* _What is asked_
Reproduce word for word the part of the passage on Buddhism's arrival in China that opens with the words containing "During the initial" and closes with "an Indo-European speech.".

* _Extract provided_
---------------
The second stage: the introduction of Buddhism. Mahayana Buddhism was introduced into China around the latter part of Western Han dynasty and the earlier part of Eastern Han, i.e. around the time of Christ.1 Afterwards it diverged into two strands, the school of the Universal Mind (性宗) and the school of Emptiness (空宗). (Fung, ibid., p. 244) It is among the latter that Being, in Chinese philosophical tradition, succeeded in passing into non-Being completely. Note that these two strands are, as Fung has distinguished, Buddhism of China, the Chinese versions, which are our concern, and not Buddhism in China, that is, the pure form of Buddhism passed on directly from India, which is not our main concern here because it has had little influence in the Chinese philosophic tradition.

During the initial period of the spread of Buddhism in China it was interpreted, explained, and understood mainly through Daoist concepts: a mis-understanding.2 But this in fact indicates the close proximity in thinking between Buddhism and Daoism -- after all both talk about Nothingness as the source, and both conclude in a life of little intentional actions -- which makes it natural that the comprehension of nothingness, started in Daoism, should have completed itself in Buddhism, a foreign stimulus from an Indo-European speech.
---------------
* _Data section_
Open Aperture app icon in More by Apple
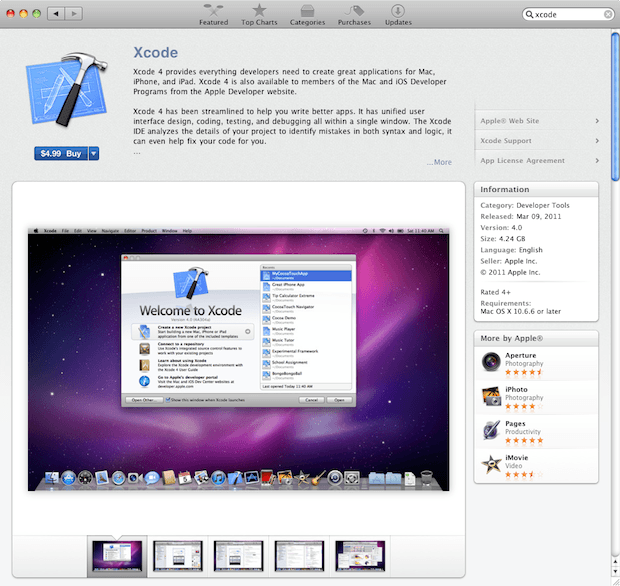The height and width of the screenshot is (586, 620). [491, 362]
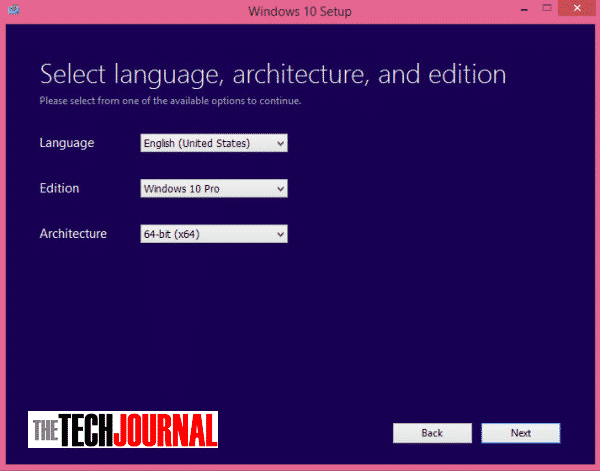This screenshot has width=602, height=471.
Task: Click the Architecture label
Action: (73, 234)

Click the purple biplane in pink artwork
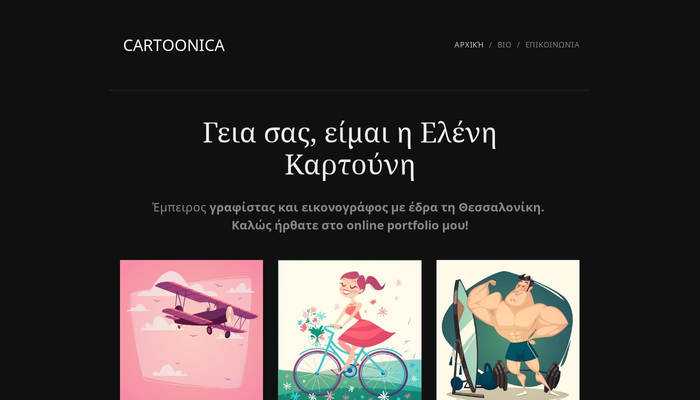(206, 309)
---------------
* _The reply_
During the initial period of the spread of Buddhism in China it was interpreted, explained, and understood mainly through Daoist concepts: a mis-understanding.2 But this in fact indicates the close proximity in thinking between Buddhism and Daoism -- after all both talk about Nothingness as the source, and both conclude in a life of little intentional actions -- which makes it natural that the comprehension of nothingness, started in Daoism, should have completed itself in Buddhism, a foreign stimulus from an Indo-European speech.